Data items

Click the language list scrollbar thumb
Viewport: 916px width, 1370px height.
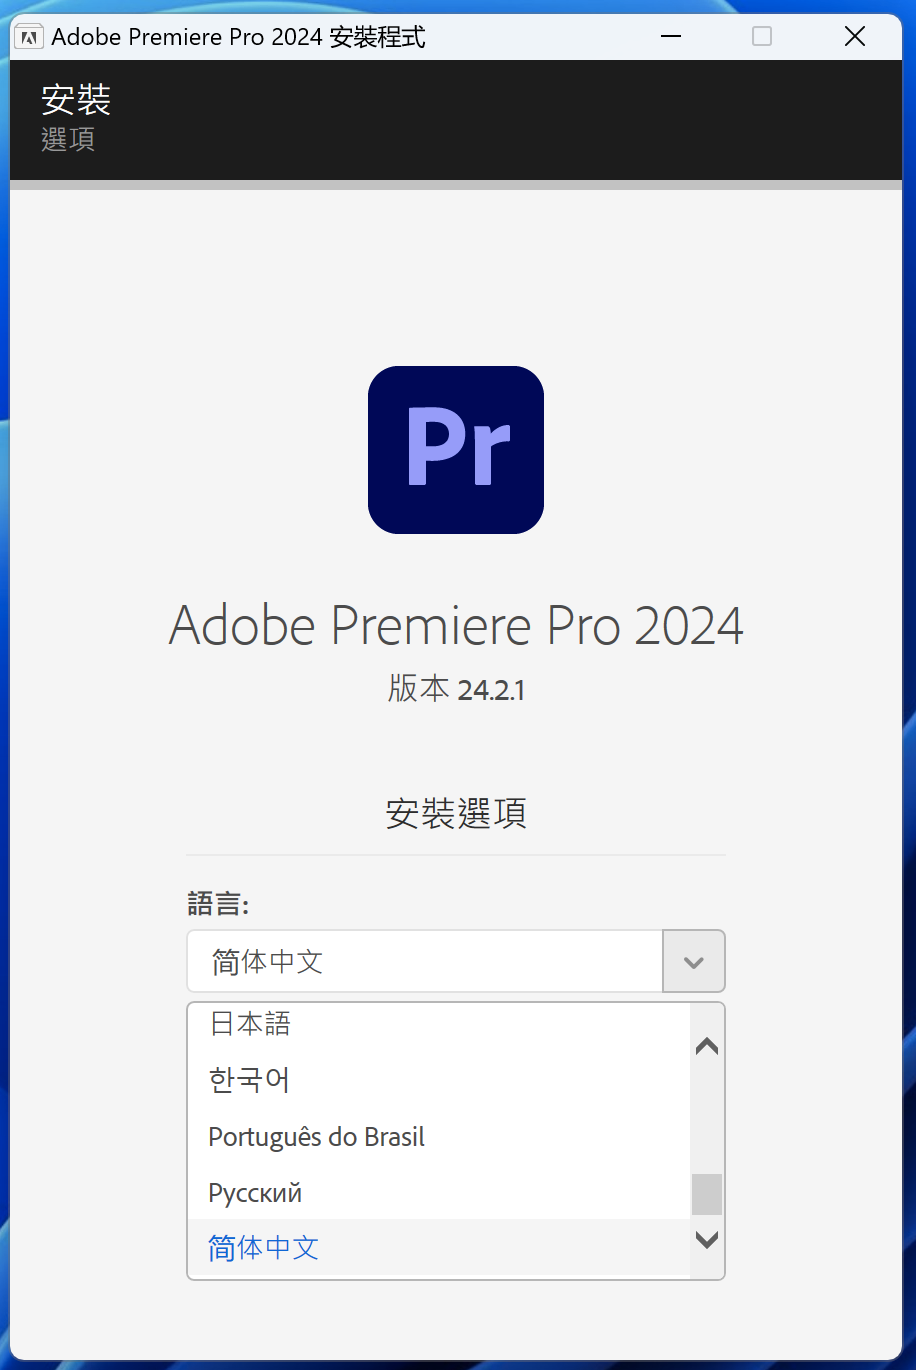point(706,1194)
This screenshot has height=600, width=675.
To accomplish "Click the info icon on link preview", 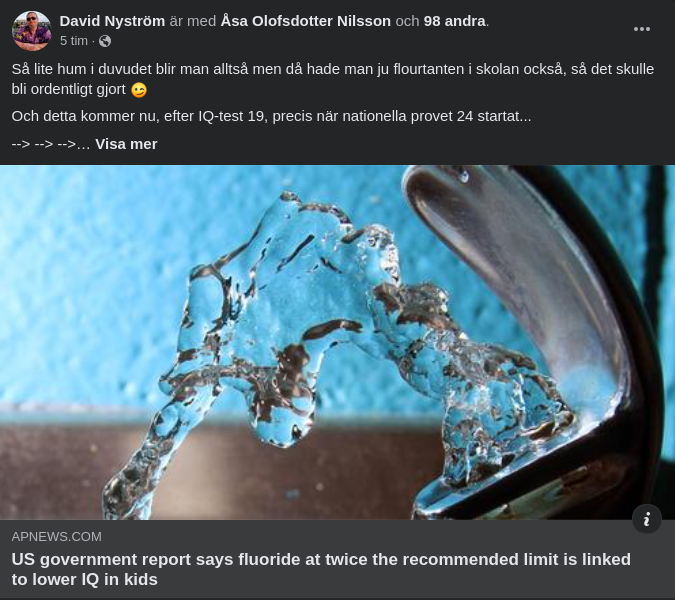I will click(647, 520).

> What is needed
Return each line of the items above that contains the string "width", matching case exactly.

> In response
Viewport: 916px width, 1370px height.
This screenshot has height=600, width=675.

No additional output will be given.